TASK GOAL> What must be returned is the number of lines in the records holding the word "Open", with no other text.

DATASET ENTRIES>
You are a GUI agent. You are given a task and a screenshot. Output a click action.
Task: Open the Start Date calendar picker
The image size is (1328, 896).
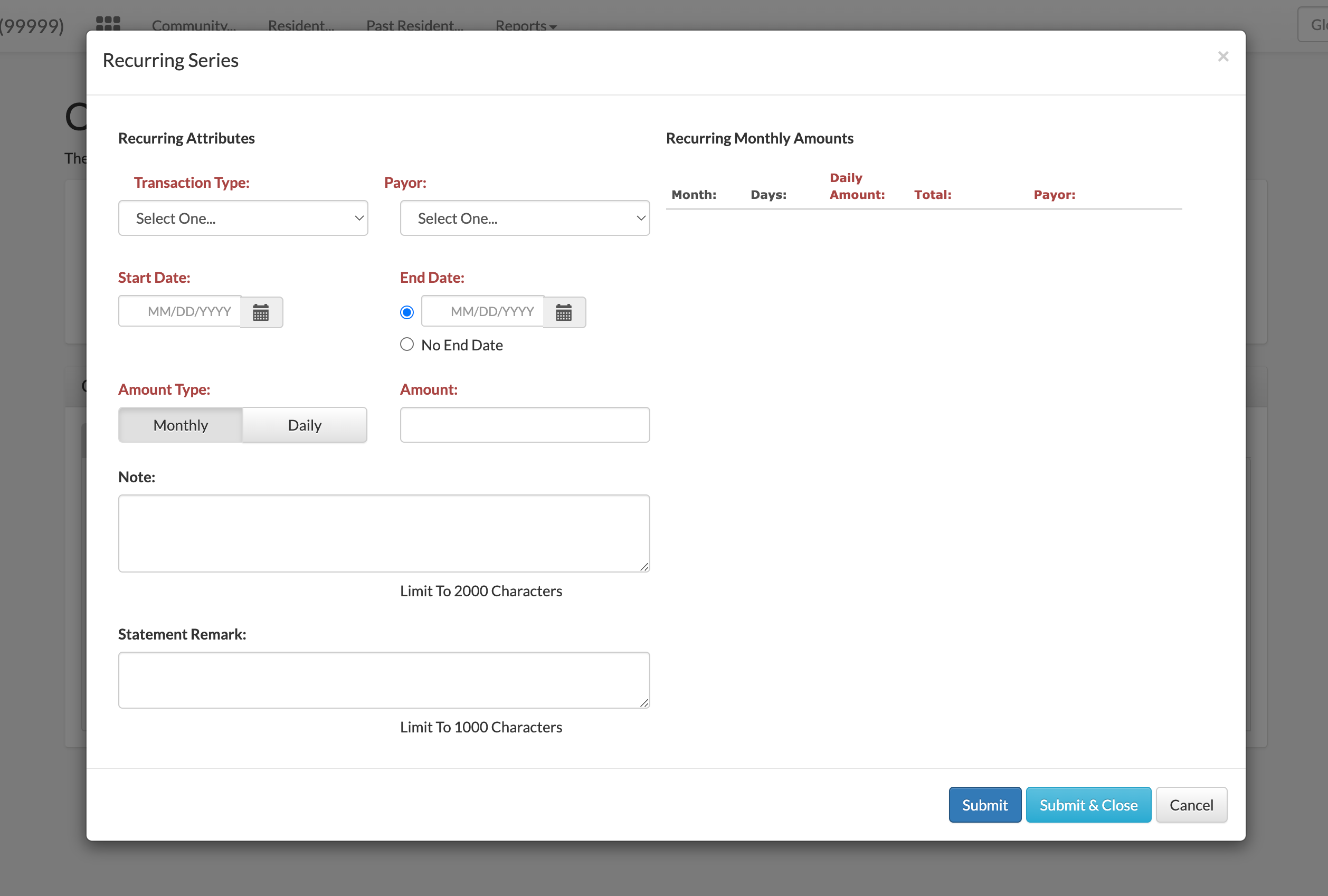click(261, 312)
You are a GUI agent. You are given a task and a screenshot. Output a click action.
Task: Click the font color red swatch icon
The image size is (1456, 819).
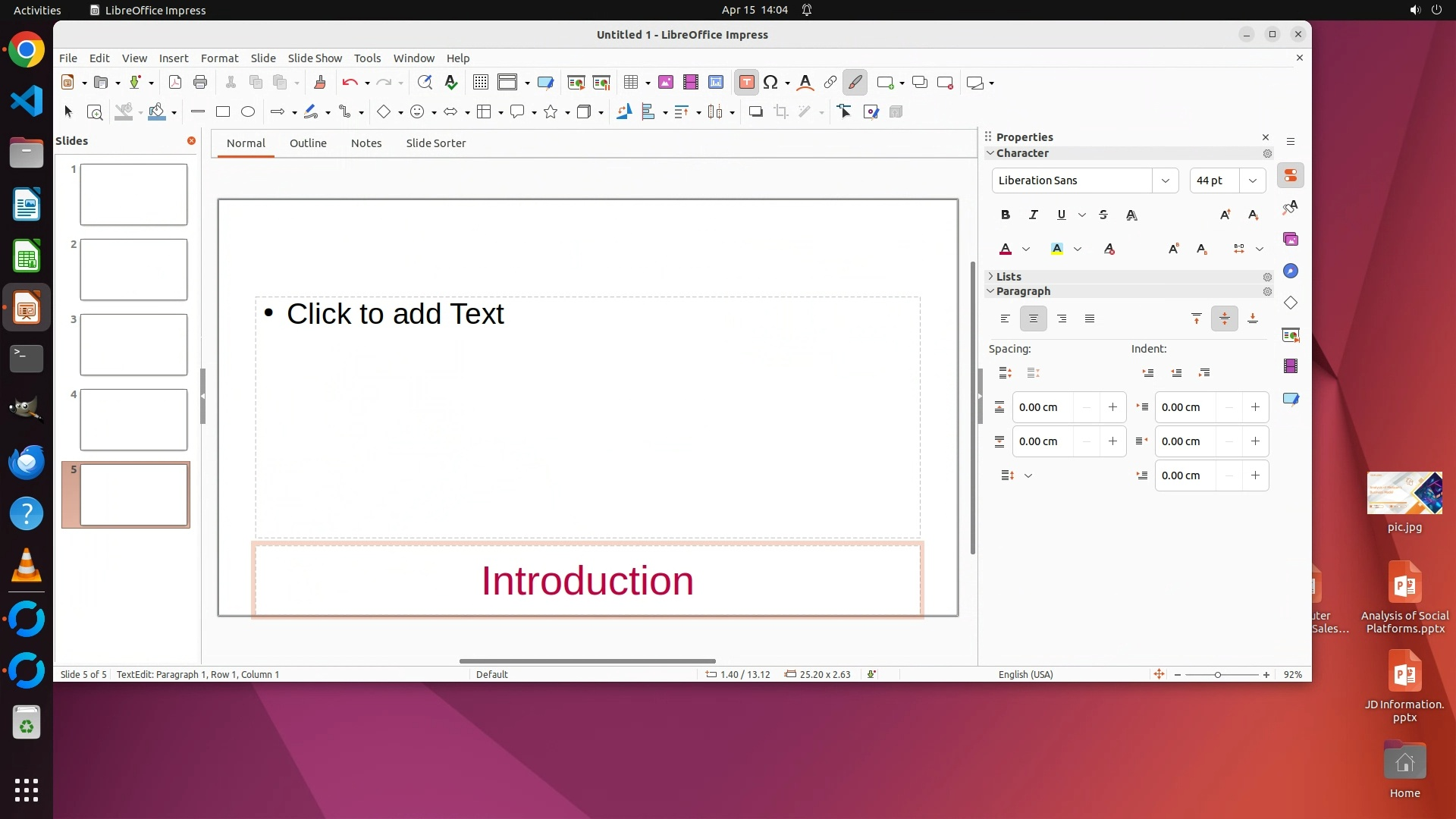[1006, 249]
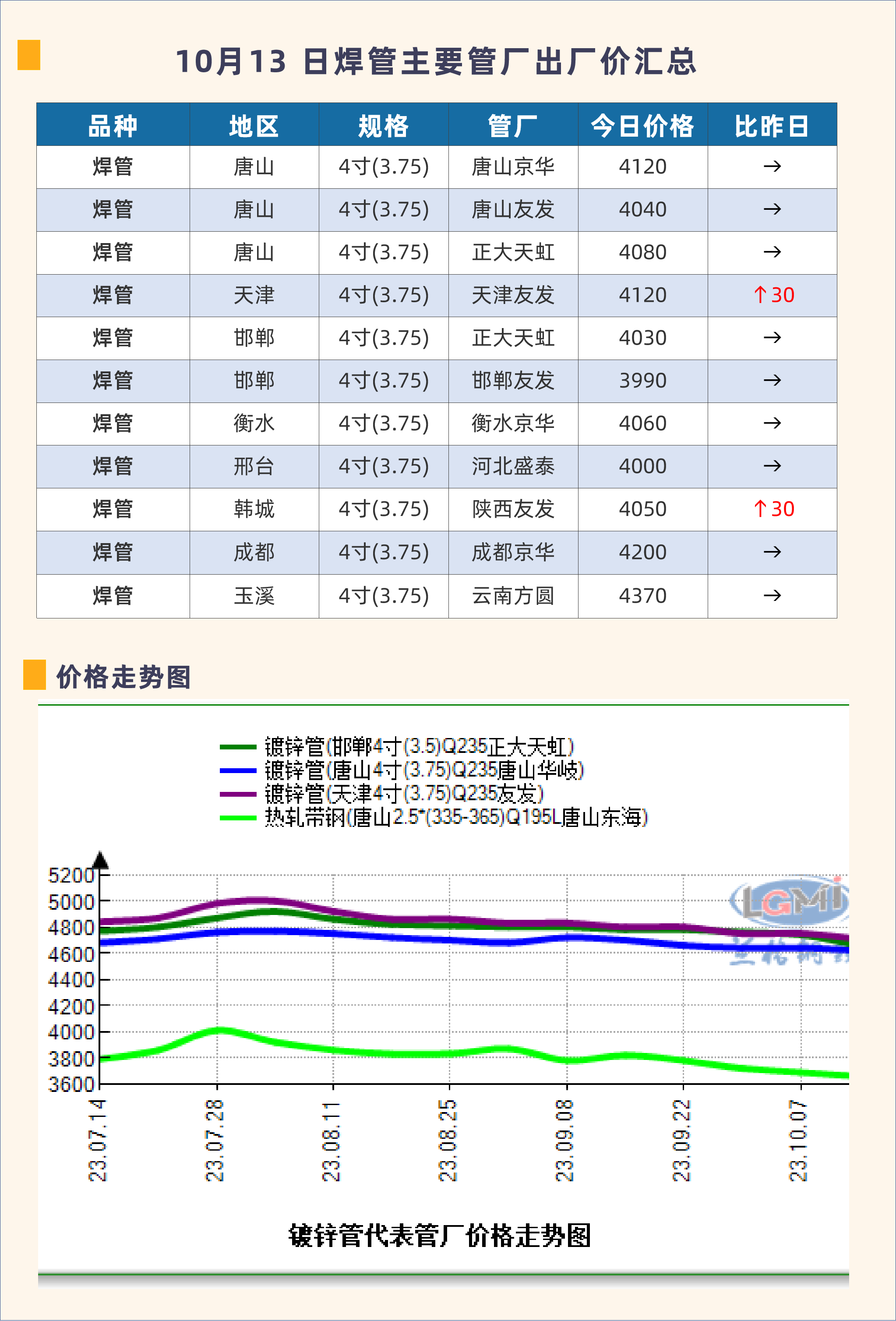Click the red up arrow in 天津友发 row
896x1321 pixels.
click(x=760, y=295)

==

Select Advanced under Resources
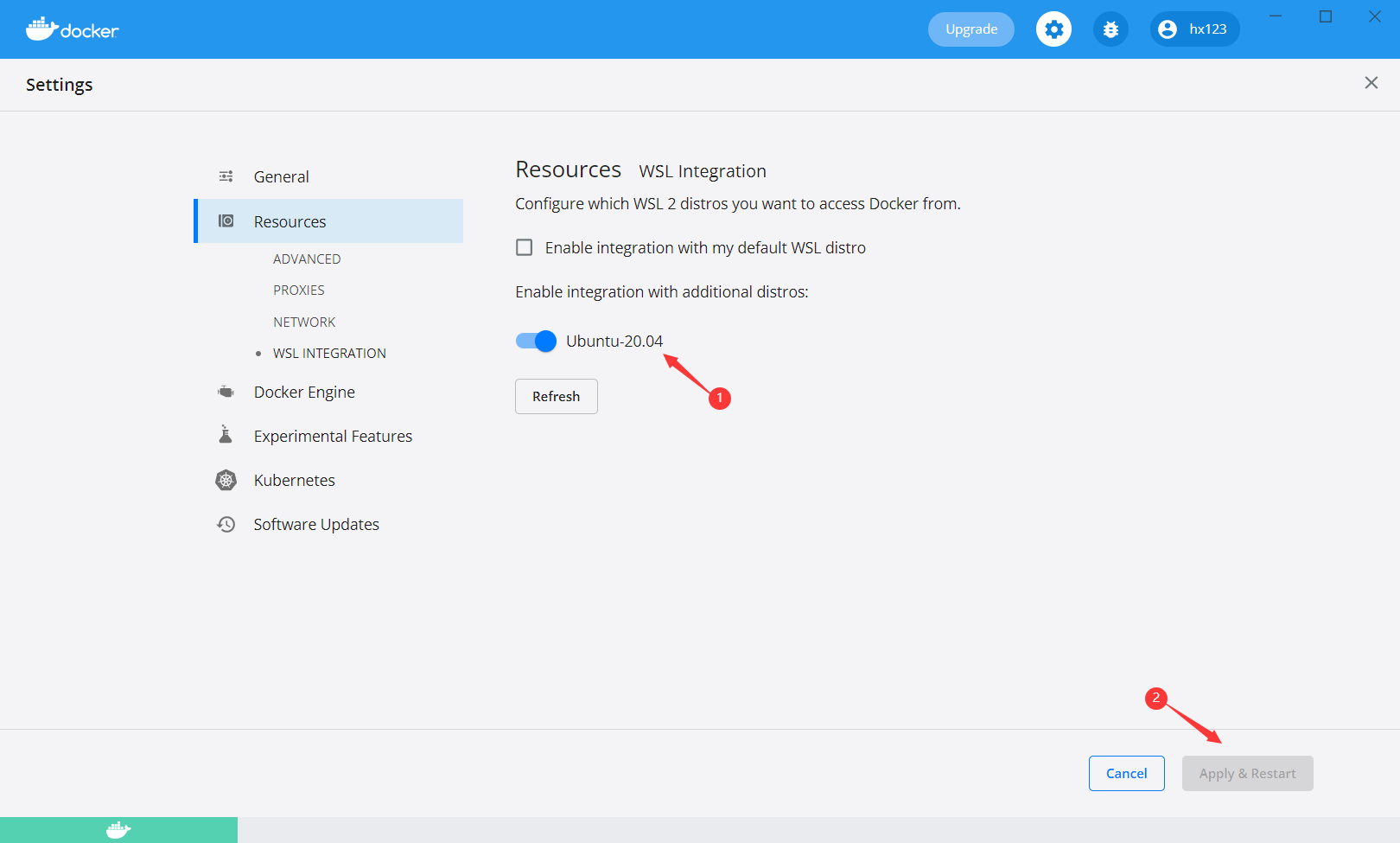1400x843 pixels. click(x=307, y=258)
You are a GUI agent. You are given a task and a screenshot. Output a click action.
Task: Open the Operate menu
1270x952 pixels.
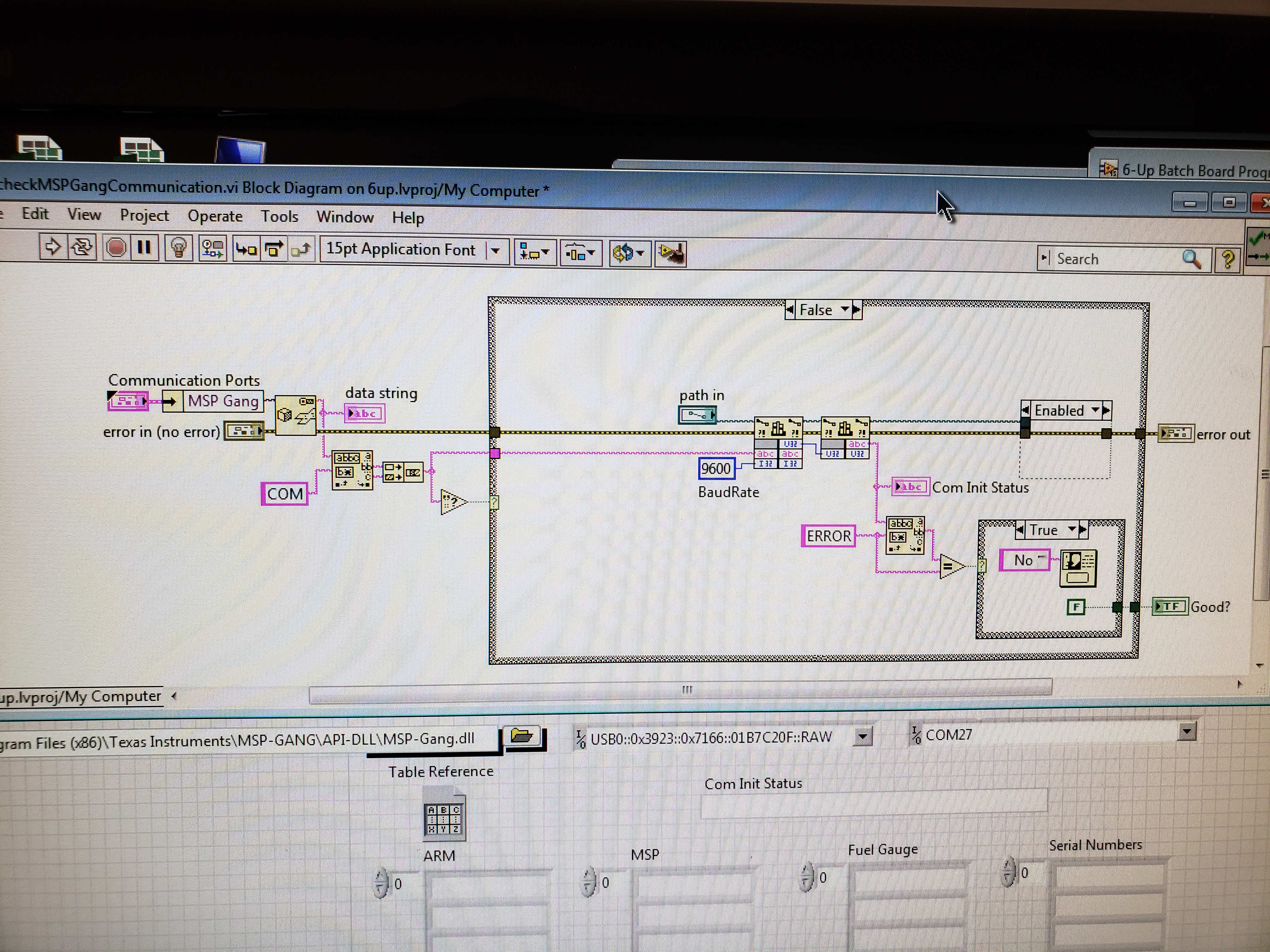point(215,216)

WRITTEN REPLY> 2